Diésel comenzó a rasgar el cuchillo con un afilador de mano mientras decía:

—Bien. El negocio va bien. Ya no solo tengo la mejor carne de vacuno de toda la Ciudadela sino que además también vendo cerdo. Últimamente los del gobierno consumen mucho solomillo de cerdo.

El tipo no cambió ni el gesto ni la entonación mientras hablaba, pero Eden iba traduciendo sus palabras en función del código que habían acordado hacía tantísimo tiempo: el gobierno tenía apresado a uno o varios rebeldes.

—¿Pero solomillo del bueno? —preguntó ella.

—El mejor, el mejor —respondió él, sonriente.

O sea, que además se trataba de alguien importante, comprendió la chica. Se jugaba el cuello a que se trataba de Logan.

—¿Y ha gustado el solomillo a los de ahí arriba?

Diésel agarró el trozo de carne que había estado partiendo minutos antes y comenzó a cortar filetes finos.

—Pues creo que todavía no lo han probado. Lo han intentado descongelar, pero la pieza es tan grande que les hacen falta varios días para partirla y cocinarla.

Diésel cambió entonces el cuchillo por uno más grande y comenzó a partir las costillas de cerdo. Eden se estremeció con el sonido que producía el filo cada vez que cortaba un hueso.

—De todos modos, creo que lo van a tirar —añadió.

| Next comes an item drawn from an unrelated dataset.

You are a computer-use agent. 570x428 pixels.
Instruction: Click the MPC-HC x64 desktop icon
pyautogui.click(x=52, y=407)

—¿Cómo que lo van a tirar?

Aquello significaba que el gobierno tenía pensado ejecutar al rebelde. No tenía sentido matarle sin haberle sacado información.

—¡Pues ya ves! Me han dicho que se van a dar por vencidos y que lo van a tirar. Es una pieza muy grande y pesada. Y lo único que pueden hacer con ella es demostrar al pueblo que no es bueno guardar solomillos de cerdo tan grandes.

«¡Le van a ejecutar públicamente!», comprendió Eden, aterrada.

Diésel metió la carne en una bolsa y Eden pagó la factura habitual.

—Me alegra verte de nuevo por aquí, señorita —concluyó el carnicero.

—Y yo me alegro de verte a ti, Diésel. Cuídate.

Y fue al darse la vuelta cuando el hombre añadió:

—Por cierto, échale un vistazo al solomillo que te he puesto. Viene con especias.

Eden despidió a Diésel con una sonrisa y antes de ir al punto de encuentro con Aidan, se acercó a una de las zonas en las que había madrigueras y regaló toda la carne a unos niños, a excepción del paquete que contenía el solomillo. De forma disimulada, desenvolvió los filetes y se fijó en lo que Diésel había escrito en el interior del papel.

«4/Plz.P.»

Eden hizo añicos el papel y tiró la carne a un perro hambriento que vagaba por allí antes de salir corriendo en busca de Aidan. Ya tenía la información que necesitaba: Logan iba a ser ejecutado dentro de cuatro días en la plaza pública de la Ciudadela.